"That makes sense! In that case, we should probably talk about what changes would need to be made to the readers, and probably also how the technology actually works. I'm happy to provide maintenance for and construct copies of my technology, but in your place I would probably want to know how it actually works before integrating it into the library," she remarks. "I have textbooks."
"For the specialized readers, I was imagining a system where an 'interactive' book starts with a special character that tells the ansible to redirect input back to the reader. Then inputs from the ansible go to the reader, and each marble gets rung next to the book. The book can react to the sound, record the information for later, and change its shape to change what characters are printed in response to the sound. We probably also need either a second special character which tells the reader to stop rotating the book until a response from the ansible has arrived, or to design the books in such a way that they can send null characters until they get a response, without the reader reaching the 'end' of the book," she elaborates. "You're probably the expert on the best way to modify the readers, though. The technology I'm planning to use for the interactive books can react to or produce sound or safe invisible light easily, and can be made to change shape or react to touch with a bit more difficulty."

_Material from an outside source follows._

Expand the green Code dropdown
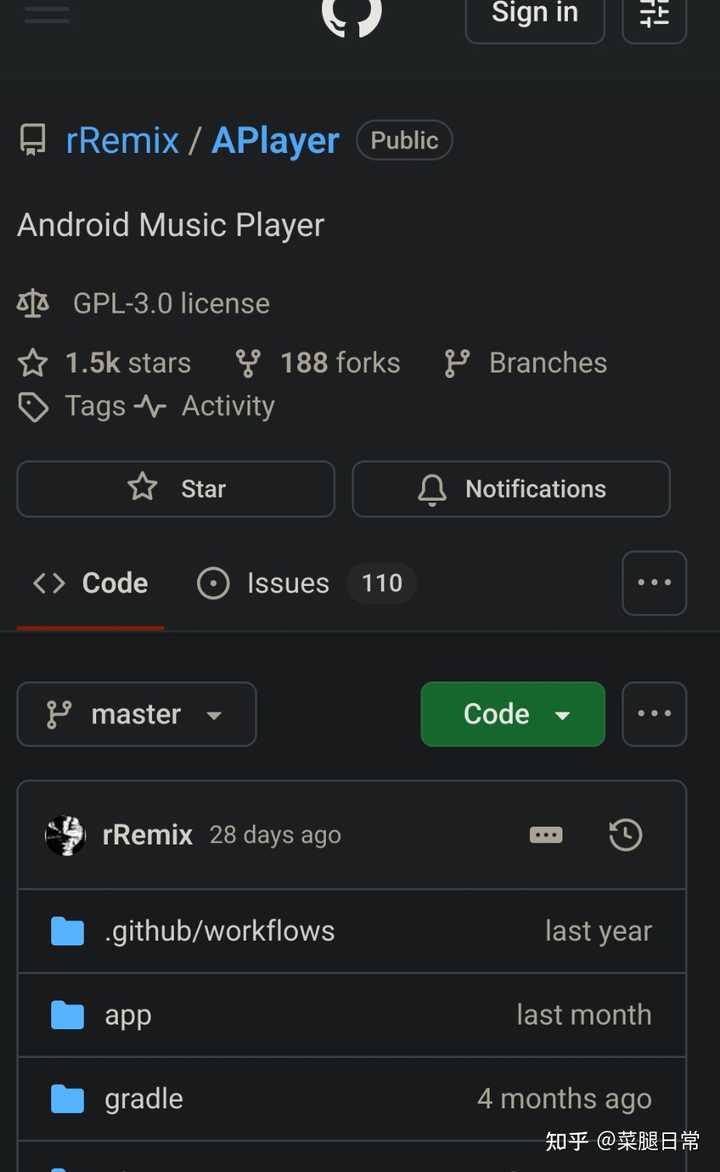The image size is (720, 1172). pos(513,714)
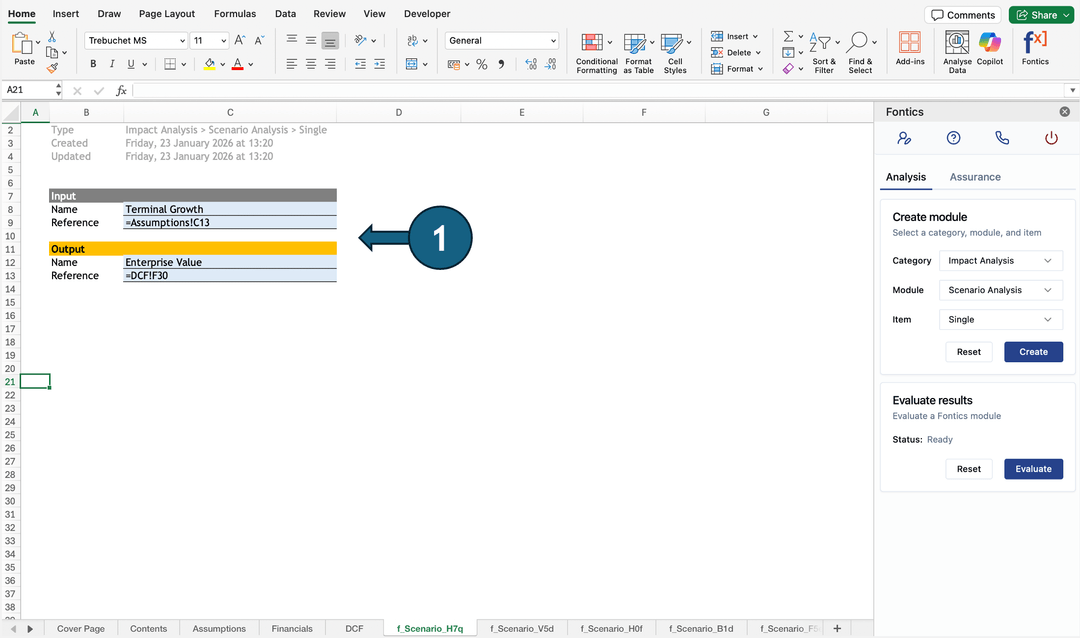1080x638 pixels.
Task: Click the phone contact icon in Fontics
Action: (1002, 139)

"And we probably also want to add some kind of timer-based return-mechanism, so that if someone abandons their terminal or the interactive book breaks, the reader isn't completely monopolized until someone comes to unjam it."
"On the book-storage side of things, I can provide a book-storage machine that talks to the interactive books with safe invisible light, to get the information off of them and put new information on them. That, combined with the book-storage machine being able to read the return address code off of the request, would let you set up a messaging system where someone inputs a letter into an interactive book, it rolls back to the storage, and gives the letter to the machine. Then later the recipient can request an interactive book with all of their messages from the machine."